L’Acr andava verso la fine, ma i ricordi di Schillaci e di tutti i protagonisti restano vivi: “Con budget ridotti disputavamo sempre buoni campionati e il Sant’Agata era sempre uno spauracchio. Per nove anni siamo rimasti imbattuti in casa e, due anni prima della promozione, il portiere Pippo Siracusano di brolo restò imbattuto per oltre 2 mila minuti”.
La nuova società frutto della fusione durò pochi anni e così ancora Schillaci prese in mano la situazione, riuscì a iscrivere la squadra in Prima categoria e arrivare in Promozione, prima del suo addio al calcio nel 2004: “Ci sono stati alti e bassi e poi è venuta questa nuova generazione di imprenditori che sta lavorando seriamente. Il Città di S.Agata attuale è un po’ l’eredità di quella squadra che ho rifondato. Gli auguro di arrivare in serie D, perché lavorano bene e hanno anche un buon seguito, mentre quell’Acr era spesso denigrato e aveva pochi sinceri tifosi, ad eccezione dell’anno della promozione”.
È un traguardo possibile? Si riprenderà a giocare? “Pagano lo sciagurato errore che gli è costato tre punti a tavolino (contro il Mascalucia), ma hanno una squadra formidabile e giocatori impressionanti. Non hanno badato a spese.
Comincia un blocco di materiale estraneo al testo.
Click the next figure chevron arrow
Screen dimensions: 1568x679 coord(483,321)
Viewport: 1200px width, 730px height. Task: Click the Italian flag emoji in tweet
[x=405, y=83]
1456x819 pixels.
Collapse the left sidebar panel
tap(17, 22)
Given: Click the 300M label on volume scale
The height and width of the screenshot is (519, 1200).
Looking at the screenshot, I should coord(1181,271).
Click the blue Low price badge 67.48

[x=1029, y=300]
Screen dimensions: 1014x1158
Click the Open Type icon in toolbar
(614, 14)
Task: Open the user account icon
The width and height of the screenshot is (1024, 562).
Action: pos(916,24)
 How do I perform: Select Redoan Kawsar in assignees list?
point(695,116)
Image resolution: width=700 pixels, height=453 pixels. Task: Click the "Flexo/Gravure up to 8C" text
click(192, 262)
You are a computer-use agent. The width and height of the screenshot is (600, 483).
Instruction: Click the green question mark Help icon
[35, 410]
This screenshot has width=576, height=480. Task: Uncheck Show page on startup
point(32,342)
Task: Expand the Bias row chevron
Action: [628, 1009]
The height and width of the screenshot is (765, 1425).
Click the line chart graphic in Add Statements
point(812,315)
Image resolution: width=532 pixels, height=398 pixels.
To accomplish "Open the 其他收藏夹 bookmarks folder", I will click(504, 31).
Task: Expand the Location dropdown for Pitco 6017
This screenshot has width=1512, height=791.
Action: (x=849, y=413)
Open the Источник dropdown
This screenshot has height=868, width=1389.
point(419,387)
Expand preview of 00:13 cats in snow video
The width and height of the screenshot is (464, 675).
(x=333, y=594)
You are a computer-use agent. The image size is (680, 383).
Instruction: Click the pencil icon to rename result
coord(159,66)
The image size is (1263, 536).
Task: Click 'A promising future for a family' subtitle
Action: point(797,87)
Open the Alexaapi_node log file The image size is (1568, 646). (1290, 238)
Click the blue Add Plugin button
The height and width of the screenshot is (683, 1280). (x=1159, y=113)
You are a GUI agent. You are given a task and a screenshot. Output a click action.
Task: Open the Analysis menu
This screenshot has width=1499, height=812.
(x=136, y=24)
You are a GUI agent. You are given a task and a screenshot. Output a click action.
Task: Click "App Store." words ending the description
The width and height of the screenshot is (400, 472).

Ora è giusto pensare prima a vincere il virus, perché è pericoloso e, quindi, riprendere solo dopo averlo debellato. Non si può dire come andrà a finire, ma credo – ha concluso Schillaci – che il Città di S.Agata possa arrivare in D sul campo o tramite ripescaggi che saranno tantissimi”.
E a quel punto la storia sarà riscritta e l’eredità dell’Acr sarà davvero raccolta da una nuova ambiziosa società.